(Stored records)
● ● ● ● ● ● ●
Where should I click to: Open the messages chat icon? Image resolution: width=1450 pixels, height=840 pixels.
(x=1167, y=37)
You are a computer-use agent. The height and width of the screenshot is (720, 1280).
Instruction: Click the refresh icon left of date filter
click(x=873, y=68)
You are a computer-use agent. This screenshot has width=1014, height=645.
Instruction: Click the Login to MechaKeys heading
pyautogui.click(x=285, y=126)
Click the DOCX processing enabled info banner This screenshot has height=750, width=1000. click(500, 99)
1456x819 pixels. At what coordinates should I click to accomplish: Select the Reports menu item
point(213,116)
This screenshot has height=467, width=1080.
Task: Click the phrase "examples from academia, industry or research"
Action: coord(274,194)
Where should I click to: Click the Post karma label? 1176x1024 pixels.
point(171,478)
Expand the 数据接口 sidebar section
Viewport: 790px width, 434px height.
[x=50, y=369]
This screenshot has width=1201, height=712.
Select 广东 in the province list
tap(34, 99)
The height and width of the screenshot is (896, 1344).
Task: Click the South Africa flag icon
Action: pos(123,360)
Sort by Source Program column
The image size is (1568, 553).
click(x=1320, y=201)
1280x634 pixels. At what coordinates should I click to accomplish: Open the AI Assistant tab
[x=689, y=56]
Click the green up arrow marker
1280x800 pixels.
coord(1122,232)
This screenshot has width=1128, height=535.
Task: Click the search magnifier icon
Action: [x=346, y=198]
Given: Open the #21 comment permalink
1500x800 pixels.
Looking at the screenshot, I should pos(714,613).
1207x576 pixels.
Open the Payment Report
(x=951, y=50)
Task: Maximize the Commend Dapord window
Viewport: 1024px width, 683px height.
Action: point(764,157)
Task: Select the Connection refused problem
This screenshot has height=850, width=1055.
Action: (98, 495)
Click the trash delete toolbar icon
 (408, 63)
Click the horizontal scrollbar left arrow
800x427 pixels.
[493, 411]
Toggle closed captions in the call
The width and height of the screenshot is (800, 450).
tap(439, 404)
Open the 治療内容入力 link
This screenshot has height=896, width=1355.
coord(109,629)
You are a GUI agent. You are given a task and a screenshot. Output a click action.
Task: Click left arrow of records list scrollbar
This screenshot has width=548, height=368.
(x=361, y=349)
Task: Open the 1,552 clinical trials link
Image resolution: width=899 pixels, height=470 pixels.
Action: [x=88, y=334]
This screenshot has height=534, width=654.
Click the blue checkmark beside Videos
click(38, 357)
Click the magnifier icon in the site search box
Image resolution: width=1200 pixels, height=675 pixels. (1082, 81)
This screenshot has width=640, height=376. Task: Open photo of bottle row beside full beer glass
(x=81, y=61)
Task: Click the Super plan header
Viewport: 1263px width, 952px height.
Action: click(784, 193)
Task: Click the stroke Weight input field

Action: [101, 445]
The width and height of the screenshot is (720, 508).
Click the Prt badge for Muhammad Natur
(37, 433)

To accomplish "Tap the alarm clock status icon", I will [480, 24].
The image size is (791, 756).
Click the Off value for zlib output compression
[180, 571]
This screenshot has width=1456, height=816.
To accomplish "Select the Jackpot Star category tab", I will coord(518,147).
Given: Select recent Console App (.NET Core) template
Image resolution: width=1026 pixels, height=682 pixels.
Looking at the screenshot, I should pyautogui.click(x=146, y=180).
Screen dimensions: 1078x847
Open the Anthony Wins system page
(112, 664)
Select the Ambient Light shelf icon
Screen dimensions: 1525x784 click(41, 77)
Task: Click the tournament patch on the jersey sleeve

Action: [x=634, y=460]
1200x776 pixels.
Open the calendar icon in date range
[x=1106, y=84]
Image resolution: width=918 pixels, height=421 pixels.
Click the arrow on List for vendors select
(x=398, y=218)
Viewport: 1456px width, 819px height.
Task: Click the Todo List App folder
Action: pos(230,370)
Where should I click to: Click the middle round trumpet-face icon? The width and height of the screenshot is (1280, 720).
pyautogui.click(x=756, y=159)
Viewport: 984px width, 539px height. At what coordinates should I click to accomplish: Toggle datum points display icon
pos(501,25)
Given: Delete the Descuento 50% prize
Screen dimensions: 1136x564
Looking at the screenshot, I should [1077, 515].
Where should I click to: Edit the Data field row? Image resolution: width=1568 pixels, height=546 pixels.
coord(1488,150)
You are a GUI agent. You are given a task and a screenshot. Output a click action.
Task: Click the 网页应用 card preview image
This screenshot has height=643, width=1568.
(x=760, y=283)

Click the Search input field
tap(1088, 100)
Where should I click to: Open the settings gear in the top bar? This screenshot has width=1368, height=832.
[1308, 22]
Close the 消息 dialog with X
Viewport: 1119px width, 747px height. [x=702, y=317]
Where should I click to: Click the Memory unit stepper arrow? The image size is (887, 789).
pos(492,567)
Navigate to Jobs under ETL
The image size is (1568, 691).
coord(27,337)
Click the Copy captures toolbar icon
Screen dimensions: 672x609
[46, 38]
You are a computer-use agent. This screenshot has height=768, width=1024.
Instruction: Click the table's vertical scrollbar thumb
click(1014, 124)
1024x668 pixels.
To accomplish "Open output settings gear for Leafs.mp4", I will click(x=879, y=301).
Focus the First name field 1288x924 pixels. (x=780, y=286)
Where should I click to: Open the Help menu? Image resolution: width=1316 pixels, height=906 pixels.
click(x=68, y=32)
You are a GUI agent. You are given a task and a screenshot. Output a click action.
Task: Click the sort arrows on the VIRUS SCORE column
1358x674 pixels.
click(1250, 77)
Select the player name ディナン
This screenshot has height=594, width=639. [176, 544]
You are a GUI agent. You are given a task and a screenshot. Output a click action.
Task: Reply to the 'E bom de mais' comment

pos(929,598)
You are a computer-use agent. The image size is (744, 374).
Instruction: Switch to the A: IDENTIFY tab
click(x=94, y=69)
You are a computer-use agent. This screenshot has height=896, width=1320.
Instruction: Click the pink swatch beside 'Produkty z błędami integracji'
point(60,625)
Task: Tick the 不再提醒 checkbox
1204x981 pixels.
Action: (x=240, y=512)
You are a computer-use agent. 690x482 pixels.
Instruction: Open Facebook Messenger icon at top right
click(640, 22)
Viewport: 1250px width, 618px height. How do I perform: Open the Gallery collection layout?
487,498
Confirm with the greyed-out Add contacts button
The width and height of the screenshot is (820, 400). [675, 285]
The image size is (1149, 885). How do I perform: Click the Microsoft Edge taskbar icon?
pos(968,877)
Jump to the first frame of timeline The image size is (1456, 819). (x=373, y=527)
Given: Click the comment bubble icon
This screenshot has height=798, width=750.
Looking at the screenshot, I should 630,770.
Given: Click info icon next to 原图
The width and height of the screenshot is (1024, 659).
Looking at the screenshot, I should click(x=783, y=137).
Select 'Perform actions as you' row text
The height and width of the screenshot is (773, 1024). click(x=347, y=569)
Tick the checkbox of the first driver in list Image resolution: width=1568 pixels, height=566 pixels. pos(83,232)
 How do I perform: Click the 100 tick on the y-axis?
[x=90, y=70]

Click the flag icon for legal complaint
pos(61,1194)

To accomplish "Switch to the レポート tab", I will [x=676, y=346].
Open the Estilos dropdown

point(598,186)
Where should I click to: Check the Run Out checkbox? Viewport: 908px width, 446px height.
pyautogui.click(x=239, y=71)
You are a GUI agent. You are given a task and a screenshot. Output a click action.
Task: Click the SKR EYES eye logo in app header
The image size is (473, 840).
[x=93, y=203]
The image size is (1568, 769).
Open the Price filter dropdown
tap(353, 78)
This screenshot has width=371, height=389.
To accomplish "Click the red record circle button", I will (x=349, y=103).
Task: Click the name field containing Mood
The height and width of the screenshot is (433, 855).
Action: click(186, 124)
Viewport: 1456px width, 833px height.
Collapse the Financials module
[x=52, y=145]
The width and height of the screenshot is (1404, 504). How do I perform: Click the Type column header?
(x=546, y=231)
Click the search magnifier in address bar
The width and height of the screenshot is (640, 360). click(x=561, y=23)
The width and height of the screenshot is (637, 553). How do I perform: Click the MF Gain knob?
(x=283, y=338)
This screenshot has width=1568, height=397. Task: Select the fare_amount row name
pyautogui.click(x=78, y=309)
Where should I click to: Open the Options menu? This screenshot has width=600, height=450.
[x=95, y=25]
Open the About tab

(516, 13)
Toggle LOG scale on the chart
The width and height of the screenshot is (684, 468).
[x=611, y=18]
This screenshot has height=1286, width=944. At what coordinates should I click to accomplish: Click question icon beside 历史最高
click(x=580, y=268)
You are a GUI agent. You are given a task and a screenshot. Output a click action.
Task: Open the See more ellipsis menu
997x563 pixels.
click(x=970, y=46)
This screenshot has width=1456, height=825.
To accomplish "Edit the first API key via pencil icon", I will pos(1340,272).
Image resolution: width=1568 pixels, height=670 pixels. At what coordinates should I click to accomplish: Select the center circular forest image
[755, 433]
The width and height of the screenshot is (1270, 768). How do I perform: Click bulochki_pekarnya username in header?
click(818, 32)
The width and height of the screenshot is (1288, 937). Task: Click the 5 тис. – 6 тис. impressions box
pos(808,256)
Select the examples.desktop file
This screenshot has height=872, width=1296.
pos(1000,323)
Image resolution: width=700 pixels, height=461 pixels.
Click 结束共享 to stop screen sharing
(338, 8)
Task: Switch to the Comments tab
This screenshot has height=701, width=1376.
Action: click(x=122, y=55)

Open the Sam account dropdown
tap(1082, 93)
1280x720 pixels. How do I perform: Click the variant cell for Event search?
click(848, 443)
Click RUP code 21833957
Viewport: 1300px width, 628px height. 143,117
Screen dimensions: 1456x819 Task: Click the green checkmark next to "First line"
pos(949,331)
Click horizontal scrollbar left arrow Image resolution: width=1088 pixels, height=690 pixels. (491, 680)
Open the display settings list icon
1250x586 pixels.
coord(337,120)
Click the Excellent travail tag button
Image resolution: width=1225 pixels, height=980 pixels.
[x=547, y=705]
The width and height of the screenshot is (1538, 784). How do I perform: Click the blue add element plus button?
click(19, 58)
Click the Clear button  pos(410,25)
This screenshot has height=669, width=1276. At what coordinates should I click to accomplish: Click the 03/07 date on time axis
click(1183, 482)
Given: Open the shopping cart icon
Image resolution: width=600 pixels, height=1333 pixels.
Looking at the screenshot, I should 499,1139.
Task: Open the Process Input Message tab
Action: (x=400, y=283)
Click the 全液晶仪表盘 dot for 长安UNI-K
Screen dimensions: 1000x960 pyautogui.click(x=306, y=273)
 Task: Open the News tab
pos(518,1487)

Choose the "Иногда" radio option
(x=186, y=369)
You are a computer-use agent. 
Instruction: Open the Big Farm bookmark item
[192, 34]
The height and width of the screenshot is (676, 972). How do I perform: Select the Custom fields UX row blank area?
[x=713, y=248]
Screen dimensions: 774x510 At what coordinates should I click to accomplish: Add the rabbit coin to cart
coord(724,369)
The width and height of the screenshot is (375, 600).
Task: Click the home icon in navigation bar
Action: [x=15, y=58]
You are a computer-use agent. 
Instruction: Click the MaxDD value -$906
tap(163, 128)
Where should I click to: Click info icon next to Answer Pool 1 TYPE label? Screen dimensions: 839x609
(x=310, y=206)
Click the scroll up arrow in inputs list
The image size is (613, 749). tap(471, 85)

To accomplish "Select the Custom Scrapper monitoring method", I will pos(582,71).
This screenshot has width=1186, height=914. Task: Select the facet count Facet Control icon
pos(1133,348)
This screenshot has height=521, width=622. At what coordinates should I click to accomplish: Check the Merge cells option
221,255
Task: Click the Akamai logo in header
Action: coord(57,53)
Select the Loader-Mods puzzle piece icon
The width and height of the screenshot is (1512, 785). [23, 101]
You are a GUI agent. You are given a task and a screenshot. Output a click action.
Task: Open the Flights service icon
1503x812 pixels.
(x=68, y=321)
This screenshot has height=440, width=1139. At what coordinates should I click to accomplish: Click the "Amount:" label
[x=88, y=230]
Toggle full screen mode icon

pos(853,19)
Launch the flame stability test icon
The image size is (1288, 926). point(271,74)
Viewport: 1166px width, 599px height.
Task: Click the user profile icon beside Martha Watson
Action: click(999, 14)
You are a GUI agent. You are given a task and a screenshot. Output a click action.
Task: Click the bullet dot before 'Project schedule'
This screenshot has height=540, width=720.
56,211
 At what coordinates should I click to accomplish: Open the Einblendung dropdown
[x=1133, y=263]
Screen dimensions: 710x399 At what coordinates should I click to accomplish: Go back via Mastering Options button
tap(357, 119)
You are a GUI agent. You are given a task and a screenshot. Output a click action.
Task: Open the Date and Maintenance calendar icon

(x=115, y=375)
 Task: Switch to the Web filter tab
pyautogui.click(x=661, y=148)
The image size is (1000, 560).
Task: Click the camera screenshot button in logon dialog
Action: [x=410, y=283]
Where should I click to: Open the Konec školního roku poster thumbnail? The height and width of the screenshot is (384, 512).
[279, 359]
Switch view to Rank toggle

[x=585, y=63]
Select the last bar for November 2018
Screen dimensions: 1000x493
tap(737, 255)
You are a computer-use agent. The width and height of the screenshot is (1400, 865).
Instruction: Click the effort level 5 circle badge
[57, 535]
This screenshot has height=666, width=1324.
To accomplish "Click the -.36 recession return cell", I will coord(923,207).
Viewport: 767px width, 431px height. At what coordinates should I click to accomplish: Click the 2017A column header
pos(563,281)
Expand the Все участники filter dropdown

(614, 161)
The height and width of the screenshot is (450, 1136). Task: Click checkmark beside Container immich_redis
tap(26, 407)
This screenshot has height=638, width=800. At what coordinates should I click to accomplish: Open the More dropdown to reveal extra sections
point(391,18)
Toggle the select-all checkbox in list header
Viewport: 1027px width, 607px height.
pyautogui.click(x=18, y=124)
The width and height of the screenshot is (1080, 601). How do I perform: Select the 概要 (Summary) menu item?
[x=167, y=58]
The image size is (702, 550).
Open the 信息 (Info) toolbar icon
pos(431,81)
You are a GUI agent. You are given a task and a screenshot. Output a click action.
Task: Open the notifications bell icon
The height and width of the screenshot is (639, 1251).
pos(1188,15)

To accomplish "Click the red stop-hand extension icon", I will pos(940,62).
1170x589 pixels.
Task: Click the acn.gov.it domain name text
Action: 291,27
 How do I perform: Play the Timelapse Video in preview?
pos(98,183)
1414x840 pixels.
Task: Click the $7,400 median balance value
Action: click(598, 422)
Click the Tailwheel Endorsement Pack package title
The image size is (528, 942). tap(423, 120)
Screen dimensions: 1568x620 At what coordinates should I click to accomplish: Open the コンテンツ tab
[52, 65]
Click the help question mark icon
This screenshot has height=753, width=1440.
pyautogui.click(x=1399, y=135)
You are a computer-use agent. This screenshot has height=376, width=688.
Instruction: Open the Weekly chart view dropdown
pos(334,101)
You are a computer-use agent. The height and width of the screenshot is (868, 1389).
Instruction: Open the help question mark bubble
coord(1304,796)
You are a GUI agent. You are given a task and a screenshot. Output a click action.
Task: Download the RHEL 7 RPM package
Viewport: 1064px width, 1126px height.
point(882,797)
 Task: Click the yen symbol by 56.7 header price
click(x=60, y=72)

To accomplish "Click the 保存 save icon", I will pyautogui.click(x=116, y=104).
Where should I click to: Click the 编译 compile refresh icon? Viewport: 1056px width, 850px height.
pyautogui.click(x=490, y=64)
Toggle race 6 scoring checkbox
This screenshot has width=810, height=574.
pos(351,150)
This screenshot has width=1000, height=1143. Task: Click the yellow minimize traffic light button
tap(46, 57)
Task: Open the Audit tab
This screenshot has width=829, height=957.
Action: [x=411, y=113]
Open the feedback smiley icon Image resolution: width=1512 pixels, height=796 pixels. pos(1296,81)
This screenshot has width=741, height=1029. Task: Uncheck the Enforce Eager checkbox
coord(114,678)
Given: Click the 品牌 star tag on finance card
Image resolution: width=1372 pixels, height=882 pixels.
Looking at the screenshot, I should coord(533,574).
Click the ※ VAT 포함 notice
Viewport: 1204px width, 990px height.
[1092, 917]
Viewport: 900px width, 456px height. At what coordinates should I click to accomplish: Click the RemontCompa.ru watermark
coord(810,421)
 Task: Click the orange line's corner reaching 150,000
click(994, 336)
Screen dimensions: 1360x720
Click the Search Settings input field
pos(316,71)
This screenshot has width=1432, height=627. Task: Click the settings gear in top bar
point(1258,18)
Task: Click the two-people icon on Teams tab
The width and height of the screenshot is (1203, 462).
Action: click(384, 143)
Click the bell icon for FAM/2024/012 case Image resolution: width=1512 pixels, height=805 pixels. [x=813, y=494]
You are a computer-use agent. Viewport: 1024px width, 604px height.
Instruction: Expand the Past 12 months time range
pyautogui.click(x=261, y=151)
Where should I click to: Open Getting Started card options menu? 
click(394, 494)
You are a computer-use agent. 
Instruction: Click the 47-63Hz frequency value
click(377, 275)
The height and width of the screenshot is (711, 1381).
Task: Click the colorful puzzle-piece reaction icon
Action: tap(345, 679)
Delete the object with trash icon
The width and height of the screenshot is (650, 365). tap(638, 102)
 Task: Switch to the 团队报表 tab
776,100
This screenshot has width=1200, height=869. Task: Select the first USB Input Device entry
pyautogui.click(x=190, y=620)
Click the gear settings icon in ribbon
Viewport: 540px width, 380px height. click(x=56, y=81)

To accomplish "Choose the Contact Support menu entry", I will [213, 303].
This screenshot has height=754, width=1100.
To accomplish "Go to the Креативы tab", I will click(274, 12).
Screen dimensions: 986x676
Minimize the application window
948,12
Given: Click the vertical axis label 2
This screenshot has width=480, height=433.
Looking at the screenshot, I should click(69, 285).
● ● ● ● ● ● ●
Action item.
Of all the entries above, repeat only the lines from the line that has "Task: Open the Audit tab" to the line that has "Click the ※ VAT 포함 notice", both lines included, exactly.

Written response.
Task: Open the Audit tab
This screenshot has width=829, height=957.
Action: [x=411, y=113]
Open the feedback smiley icon Image resolution: width=1512 pixels, height=796 pixels. pos(1296,81)
This screenshot has width=741, height=1029. Task: Uncheck the Enforce Eager checkbox
coord(114,678)
Given: Click the 品牌 star tag on finance card
Image resolution: width=1372 pixels, height=882 pixels.
Looking at the screenshot, I should coord(533,574).
Click the ※ VAT 포함 notice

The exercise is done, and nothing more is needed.